Absent is one other possible explanation. Maybe people investigated the claims and decided Jesus rose from the dead. How would this happen? A group of people or one high honor wealthy person would send an investigator or a number of investigators to Jerusalem and the surrounding area. These people would talk to eyewitnesses and gather facts and report them back. Note that someone with high honor would have the most to lose by joining Christianity and so they would want to make sure the facts were right. There had to be such people since 1 Cor. 1 says that not many were in an honorable position, which means some were. Also, the church had to have some financial backing for the extensive letter writing and Gospel writing that went on. Those were not cheap.

Ehrman never seems to consider this idea. For him, word of mouth is sufficient, but that is a lacking idea. People would join a movement without checking where they would put their entire identity on the line by identifying with a crucified man? I don’t think Ehrman really understands the social consequences of becoming a Christian in that world.

On a positive note on the other hand, Ehrman does say that Paul did not invent Christianity nor did he invent the idea that the death and resurrection of Jesus brought salvation. (p. 71) This is not original to Paul as it was part of the package he came to believe. Paul had to have known what he was persecuting and how to recognize a Christian.

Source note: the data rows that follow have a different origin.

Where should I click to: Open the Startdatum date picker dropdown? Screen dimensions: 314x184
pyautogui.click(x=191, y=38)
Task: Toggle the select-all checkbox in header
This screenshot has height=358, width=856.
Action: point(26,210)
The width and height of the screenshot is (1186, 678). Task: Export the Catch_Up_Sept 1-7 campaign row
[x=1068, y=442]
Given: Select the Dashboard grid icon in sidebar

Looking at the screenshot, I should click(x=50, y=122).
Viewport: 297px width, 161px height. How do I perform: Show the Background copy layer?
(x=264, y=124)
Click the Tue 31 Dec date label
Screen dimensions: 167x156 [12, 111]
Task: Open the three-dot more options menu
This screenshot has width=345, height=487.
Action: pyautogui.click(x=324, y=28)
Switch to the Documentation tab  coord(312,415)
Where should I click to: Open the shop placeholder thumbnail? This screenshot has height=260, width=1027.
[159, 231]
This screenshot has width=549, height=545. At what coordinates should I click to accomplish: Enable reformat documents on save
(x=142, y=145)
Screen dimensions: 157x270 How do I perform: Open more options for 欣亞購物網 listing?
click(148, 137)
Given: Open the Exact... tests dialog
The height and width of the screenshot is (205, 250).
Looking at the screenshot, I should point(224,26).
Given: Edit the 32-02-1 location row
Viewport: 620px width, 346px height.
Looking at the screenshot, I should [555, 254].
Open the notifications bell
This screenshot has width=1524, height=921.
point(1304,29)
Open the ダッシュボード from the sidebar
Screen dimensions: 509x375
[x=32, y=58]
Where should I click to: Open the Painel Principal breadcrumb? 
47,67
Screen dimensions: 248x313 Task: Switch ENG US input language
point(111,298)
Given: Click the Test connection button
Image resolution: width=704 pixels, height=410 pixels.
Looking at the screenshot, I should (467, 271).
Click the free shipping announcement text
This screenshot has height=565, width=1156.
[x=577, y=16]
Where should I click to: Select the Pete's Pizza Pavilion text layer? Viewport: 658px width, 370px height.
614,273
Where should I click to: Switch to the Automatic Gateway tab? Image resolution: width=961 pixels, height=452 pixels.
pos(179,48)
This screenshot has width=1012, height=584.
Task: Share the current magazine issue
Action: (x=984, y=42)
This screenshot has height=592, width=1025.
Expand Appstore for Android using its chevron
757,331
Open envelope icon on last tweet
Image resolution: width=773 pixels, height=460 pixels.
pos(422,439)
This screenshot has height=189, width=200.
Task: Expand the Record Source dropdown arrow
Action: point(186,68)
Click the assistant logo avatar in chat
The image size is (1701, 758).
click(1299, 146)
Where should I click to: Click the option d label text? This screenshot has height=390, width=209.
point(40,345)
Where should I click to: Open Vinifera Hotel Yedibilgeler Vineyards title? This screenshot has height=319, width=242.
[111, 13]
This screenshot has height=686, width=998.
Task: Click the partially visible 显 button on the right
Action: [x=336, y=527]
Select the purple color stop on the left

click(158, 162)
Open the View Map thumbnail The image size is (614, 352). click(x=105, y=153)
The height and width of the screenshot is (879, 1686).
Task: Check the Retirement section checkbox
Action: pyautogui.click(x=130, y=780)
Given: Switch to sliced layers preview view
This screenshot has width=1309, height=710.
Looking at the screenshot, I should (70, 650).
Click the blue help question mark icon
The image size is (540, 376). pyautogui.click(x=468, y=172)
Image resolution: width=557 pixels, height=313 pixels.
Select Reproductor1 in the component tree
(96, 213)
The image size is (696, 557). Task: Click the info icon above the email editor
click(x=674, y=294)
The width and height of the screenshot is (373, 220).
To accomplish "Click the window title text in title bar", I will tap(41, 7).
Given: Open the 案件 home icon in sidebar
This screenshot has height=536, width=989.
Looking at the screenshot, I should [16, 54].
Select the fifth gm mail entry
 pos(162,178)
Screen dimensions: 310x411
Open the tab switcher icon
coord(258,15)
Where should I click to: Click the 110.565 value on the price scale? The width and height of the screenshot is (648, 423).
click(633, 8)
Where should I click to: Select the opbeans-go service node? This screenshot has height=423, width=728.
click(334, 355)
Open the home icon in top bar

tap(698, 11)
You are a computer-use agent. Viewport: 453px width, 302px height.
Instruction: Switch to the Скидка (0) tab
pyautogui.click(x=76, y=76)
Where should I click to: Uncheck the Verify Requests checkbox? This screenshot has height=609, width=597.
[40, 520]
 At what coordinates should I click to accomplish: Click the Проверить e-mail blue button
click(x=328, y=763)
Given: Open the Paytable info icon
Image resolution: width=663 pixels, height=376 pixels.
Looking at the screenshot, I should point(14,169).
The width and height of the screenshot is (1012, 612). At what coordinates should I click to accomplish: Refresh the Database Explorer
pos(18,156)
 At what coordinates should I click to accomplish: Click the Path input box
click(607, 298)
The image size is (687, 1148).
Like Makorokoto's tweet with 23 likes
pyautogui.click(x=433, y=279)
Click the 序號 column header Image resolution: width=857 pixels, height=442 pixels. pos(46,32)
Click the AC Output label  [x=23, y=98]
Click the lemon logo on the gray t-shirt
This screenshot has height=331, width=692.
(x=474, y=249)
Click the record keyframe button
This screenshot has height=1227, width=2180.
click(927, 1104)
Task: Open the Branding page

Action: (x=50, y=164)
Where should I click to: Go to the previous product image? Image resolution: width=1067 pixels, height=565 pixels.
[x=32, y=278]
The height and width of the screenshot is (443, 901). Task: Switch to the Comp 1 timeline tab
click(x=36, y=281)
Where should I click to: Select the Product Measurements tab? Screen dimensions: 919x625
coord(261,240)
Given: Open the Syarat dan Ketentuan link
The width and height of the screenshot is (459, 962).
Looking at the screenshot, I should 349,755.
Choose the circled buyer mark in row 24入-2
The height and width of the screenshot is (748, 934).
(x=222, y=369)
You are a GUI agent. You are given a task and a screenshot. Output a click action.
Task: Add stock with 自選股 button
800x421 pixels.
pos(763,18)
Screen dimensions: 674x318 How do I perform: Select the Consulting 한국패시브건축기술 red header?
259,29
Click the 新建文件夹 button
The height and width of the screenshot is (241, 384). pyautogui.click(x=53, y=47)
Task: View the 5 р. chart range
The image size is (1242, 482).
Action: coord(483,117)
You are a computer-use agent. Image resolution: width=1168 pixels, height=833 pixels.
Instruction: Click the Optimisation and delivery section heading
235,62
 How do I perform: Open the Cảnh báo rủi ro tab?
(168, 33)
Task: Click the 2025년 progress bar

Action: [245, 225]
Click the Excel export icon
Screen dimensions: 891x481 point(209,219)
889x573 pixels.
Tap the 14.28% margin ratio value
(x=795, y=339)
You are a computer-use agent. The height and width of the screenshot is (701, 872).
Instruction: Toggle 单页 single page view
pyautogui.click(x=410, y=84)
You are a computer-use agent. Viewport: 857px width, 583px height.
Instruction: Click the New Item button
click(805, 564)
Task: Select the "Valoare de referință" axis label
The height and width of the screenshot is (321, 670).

Ehrman also will not be a friend to the mythicist crowd when he says Mithraism could not have overtaken the empire. (p. 81) Mithraism was not exclusive like Christianity was. Exclusivism made it risky to become a Christian.

Ehrman is also right that people did not believe in life after death. What is not right about this is that that would have made Christianity a plus. For many, it would be like returning to a prison again. The body was something that you wanted to escape. A spiritual resurrection would have been much easier to accept. Teaching a resurrection to a body of flesh would not have been.

For this, Ehrman often thinks that Heaven and Hell were great motivators, but why should this be? If you don’t believe the person who makes the threat, why take the threat seriously? People speaking about hell would have likely been seen as wild-eyed fanatics.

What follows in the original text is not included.